REQUIREMENTS: Reproduce the records below, substituting "screen-control agent" for every occurrence of "GUI agent" and leaving all other text unchanged.
━━━━━━
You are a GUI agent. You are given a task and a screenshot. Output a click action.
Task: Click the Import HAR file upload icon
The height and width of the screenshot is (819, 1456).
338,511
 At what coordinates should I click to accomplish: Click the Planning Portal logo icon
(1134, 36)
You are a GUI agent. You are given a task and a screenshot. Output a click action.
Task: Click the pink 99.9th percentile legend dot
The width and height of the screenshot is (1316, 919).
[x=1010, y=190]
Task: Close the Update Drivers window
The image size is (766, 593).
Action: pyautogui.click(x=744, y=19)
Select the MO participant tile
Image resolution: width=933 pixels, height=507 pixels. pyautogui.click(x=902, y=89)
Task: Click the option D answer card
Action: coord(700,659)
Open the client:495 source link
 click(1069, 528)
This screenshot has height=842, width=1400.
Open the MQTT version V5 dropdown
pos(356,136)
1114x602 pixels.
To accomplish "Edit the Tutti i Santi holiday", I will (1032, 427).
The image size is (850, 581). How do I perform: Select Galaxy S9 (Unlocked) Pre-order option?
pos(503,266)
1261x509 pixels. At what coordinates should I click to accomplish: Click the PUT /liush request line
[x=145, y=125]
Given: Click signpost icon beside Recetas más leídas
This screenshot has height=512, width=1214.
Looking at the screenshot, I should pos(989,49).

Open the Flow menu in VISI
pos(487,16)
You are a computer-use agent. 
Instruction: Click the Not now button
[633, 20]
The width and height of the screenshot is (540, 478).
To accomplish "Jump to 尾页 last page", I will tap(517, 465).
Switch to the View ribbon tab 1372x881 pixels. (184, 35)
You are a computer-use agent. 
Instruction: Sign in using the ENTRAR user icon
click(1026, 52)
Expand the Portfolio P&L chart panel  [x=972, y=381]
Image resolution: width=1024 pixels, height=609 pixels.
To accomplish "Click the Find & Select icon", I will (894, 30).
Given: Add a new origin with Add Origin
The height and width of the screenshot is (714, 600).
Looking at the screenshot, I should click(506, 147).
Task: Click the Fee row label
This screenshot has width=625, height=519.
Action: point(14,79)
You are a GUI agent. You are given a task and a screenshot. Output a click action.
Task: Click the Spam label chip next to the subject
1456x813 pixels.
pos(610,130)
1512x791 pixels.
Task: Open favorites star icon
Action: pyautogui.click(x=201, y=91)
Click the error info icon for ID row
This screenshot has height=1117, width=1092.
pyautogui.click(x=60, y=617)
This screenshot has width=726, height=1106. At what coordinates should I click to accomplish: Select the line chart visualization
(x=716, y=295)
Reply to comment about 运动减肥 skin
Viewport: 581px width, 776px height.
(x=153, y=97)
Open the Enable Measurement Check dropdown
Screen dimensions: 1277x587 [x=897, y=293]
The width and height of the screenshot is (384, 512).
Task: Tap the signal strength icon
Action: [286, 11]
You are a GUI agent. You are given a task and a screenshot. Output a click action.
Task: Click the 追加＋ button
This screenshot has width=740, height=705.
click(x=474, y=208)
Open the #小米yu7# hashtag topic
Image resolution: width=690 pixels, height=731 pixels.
━━━━━━
WRITTEN RESPONSE:
You are a screen-control agent. You are given a task and a screenshot. Output a click action.
Task: Click the Import HAR file upload icon
The height and width of the screenshot is (819, 1456).
338,511
 At what coordinates should I click to accomplish: Click the Planning Portal logo icon
(1134, 36)
You are a screen-control agent. You are given a task and a screenshot. Output a click action.
Task: Click the pink 99.9th percentile legend dot
The width and height of the screenshot is (1316, 919).
[x=1010, y=190]
Task: Close the Update Drivers window
The image size is (766, 593).
Action: pyautogui.click(x=744, y=19)
Select the MO participant tile
Image resolution: width=933 pixels, height=507 pixels. pyautogui.click(x=902, y=89)
Task: Click the option D answer card
Action: coord(700,659)
Open the client:495 source link
 click(1069, 528)
This screenshot has height=842, width=1400.
Open the MQTT version V5 dropdown
pos(356,136)
1114x602 pixels.
To accomplish "Edit the Tutti i Santi holiday", I will (1032, 427).
The image size is (850, 581). How do I perform: Select Galaxy S9 (Unlocked) Pre-order option?
pos(503,266)
1261x509 pixels. At what coordinates should I click to accomplish: Click the PUT /liush request line
[x=145, y=125]
Given: Click signpost icon beside Recetas más leídas
This screenshot has height=512, width=1214.
Looking at the screenshot, I should pos(989,49).

Open the Flow menu in VISI
pos(487,16)
You are a computer-use agent. 
Instruction: Click the Not now button
[633, 20]
The width and height of the screenshot is (540, 478).
To accomplish "Jump to 尾页 last page", I will tap(517, 465).
Switch to the View ribbon tab 1372x881 pixels. (184, 35)
You are a computer-use agent. 
Instruction: Sign in using the ENTRAR user icon
click(1026, 52)
Expand the Portfolio P&L chart panel  [x=972, y=381]
Image resolution: width=1024 pixels, height=609 pixels.
To accomplish "Click the Find & Select icon", I will (894, 30).
Given: Add a new origin with Add Origin
The height and width of the screenshot is (714, 600).
Looking at the screenshot, I should click(506, 147).
Task: Click the Fee row label
This screenshot has width=625, height=519.
Action: point(14,79)
You are a screen-control agent. You are given a task and a screenshot. Output a click action.
Task: Click the Spam label chip next to the subject
1456x813 pixels.
pos(610,130)
1512x791 pixels.
Task: Open favorites star icon
Action: pyautogui.click(x=201, y=91)
Click the error info icon for ID row
This screenshot has height=1117, width=1092.
pyautogui.click(x=60, y=617)
This screenshot has width=726, height=1106. At what coordinates should I click to accomplish: Select the line chart visualization
(x=716, y=295)
Reply to comment about 运动减肥 skin
Viewport: 581px width, 776px height.
(x=153, y=97)
Open the Enable Measurement Check dropdown
Screen dimensions: 1277x587 [x=897, y=293]
The width and height of the screenshot is (384, 512).
Task: Tap the signal strength icon
Action: [286, 11]
You are a screen-control agent. You are given a task and a screenshot. Output a click action.
Task: Click the 追加＋ button
This screenshot has width=740, height=705.
click(x=474, y=208)
Open the #小米yu7# hashtag topic
Image resolution: width=690 pixels, height=731 pixels.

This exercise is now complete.